##### Extracted text

One of the biggest challenges facing synthetic chemists is how to make molecules of only a particular "handedness." Molecules can come in two shapes that mirror each other, just like our left and right hands. This characteristic, called chirality, can be found in biological molecules like sugars and proteins, which means that drug designers hoping to target those molecules often want to develop medicines that are only left- or right-handed. It's a bit like designing the ideal handshake.
Chemists have developed ways to separate the left- and right-handed forms, or enantiomers, of a molecule—such as molecular sieves that permit the passage of just one form. But another more sought-after technique is to create, from scratch, only the desired enantiomer and not its mirror-image form. In a new study, published October 18 in Nature, Gregory Fu, Caltech's Norman Chandler Professor of Chemistry, and his team do just that, demonstrating a new method for making molecules with carbon-carbon bonds (virtually all pharmaceuticals contain carbon-carbon bonds) in only one of their handed forms, while using abundant, inexpensive materials.
"This method can make the discovery and synthesis of bioactive compounds, such as pharmaceuticals, less expensive and less time-consuming than was possible with previous methods," says Fu. "A drug developer could use our method to more easily make libraries of candidate drugs, which they would then test for a desired activity."
In the new report, the researchers demonstrate that they can run their hand-selecting reactions using inexpensive materials, including a nickel catalyst, an alkyl halide, a silicon hydride, and an olefin. Olefins are molecules that contain carbon-carbon double bonds, and they are commonly found in organic molecules. In 2005, Bob Grubbs, the Victor and Elizabeth Atkins Professor of Chemistry at Caltech, won the Nobel Prize in Chemistry for coming up with a method for swapping atoms in and out of olefins at will, a finding that led to better ways to make olefins for industrial purposes.

##########
##### Extracted data

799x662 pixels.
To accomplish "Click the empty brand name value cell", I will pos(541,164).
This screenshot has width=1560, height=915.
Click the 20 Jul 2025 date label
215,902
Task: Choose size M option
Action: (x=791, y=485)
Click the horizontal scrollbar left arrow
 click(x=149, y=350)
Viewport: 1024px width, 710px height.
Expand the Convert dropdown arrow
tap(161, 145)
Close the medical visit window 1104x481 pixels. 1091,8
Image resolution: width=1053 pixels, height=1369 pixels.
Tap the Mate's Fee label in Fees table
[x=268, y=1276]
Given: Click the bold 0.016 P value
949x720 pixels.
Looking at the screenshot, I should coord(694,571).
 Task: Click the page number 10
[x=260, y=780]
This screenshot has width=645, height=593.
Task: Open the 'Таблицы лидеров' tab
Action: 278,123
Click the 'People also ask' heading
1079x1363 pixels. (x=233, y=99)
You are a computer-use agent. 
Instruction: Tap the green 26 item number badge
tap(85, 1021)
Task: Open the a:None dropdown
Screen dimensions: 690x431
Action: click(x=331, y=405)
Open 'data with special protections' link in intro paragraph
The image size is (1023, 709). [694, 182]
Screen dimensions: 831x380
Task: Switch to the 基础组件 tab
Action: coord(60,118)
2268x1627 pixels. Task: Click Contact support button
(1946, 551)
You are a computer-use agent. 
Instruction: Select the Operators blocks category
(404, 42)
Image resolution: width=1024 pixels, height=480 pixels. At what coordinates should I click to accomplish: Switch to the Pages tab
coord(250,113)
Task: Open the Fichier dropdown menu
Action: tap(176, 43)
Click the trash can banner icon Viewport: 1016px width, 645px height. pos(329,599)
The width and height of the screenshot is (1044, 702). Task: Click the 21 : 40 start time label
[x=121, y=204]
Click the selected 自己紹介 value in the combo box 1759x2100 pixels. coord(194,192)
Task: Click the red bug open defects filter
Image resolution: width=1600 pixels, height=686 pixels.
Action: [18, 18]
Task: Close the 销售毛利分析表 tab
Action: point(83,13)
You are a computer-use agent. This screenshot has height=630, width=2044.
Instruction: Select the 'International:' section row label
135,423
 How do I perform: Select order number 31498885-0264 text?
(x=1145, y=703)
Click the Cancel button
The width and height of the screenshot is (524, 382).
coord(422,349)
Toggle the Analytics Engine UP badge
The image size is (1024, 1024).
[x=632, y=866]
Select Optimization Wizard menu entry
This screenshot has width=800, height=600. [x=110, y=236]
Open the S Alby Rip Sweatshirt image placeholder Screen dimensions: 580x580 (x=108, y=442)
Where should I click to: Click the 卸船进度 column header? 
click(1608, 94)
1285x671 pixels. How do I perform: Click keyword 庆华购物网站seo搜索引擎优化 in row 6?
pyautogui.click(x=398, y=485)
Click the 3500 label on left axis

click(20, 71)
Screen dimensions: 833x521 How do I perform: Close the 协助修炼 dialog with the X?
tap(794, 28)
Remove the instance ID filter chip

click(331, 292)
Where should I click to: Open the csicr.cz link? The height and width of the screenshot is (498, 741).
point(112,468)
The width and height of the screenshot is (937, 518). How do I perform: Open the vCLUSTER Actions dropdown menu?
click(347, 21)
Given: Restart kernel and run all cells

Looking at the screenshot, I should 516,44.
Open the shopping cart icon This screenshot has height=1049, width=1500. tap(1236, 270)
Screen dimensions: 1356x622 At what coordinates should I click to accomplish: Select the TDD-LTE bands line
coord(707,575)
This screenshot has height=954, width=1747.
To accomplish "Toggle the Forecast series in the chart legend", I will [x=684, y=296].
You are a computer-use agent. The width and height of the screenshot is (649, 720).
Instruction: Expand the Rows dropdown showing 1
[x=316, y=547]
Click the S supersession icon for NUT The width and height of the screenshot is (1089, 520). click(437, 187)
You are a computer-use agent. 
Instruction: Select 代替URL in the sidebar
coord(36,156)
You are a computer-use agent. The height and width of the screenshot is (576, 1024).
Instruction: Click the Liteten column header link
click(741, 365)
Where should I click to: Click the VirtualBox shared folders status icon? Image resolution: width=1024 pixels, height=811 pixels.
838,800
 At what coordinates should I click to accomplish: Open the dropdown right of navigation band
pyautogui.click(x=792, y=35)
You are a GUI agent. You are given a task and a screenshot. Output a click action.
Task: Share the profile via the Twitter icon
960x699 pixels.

##########

■ Exercise set ■
- A) List the inexpensive materials that the article on chiral synthesis says the researchers used to run their reactions.
- B) Summarize the article on chiral synthesis in two sentences.
- C) Extend the article on chiral synthesis from the point where it stops.
None of the lines are needed.

■ Answers for each item ■
- A)
a nickel catalyst
an alkyl halide
a silicon hydride
an olefin

- B) Because molecules can come in left- and right-handed mirror forms, and biological targets like sugars and proteins are chiral, drug designers often want medicines of only one handedness. Gregory Fu and his Caltech team reported in Nature a method that creates only the desired form of molecules with carbon-carbon bonds using inexpensive materials, which Fu says can make discovering and synthesizing pharmaceuticals cheaper and faster.

- C)
The Fu team created various classes of compounds with a specific chirality, including molecules known as beta-lactams, of which the antibiotic penicillin is a member.
"The nickel catalysts work like the mold of a glove, shaping a molecule into the desired left or right hand. You could, in theory, use our method to more easily make a series of penicillin-like molecules, for example," says Fu.
Molecules with different handedness can have surprisingly different traits. The artificial sweetener aspartame has two enantiomers—one tastes sweet while the other has no taste. The molecule carvone smells like spearmint in one form and like caraway in the other. Medicines too can have different effects depending on their handedness. Ibuprofen, also known by one of its brand names, Advil, contains both left- and right-handed forms, but only one version is therapeutic.
In the future, Fu and his colleagues plan to further develop their method—in particular, they want to be able to control the handedness at two sites within a molecule rather than just one, providing drug designers with even more flexibility.
The study, titled, "Catalytic Enantioconvergent Coupling of Secondary and Tertiary Electrophiles with Olefins," was funded by the National Institutes of Health and the Gordon and Betty Moore Foundation (via the Caltech Center for Catalysis and Chemical Synthesis). Other authors include Caltech postdoctoral scholars Zhaobin Wang and Haolin Yin.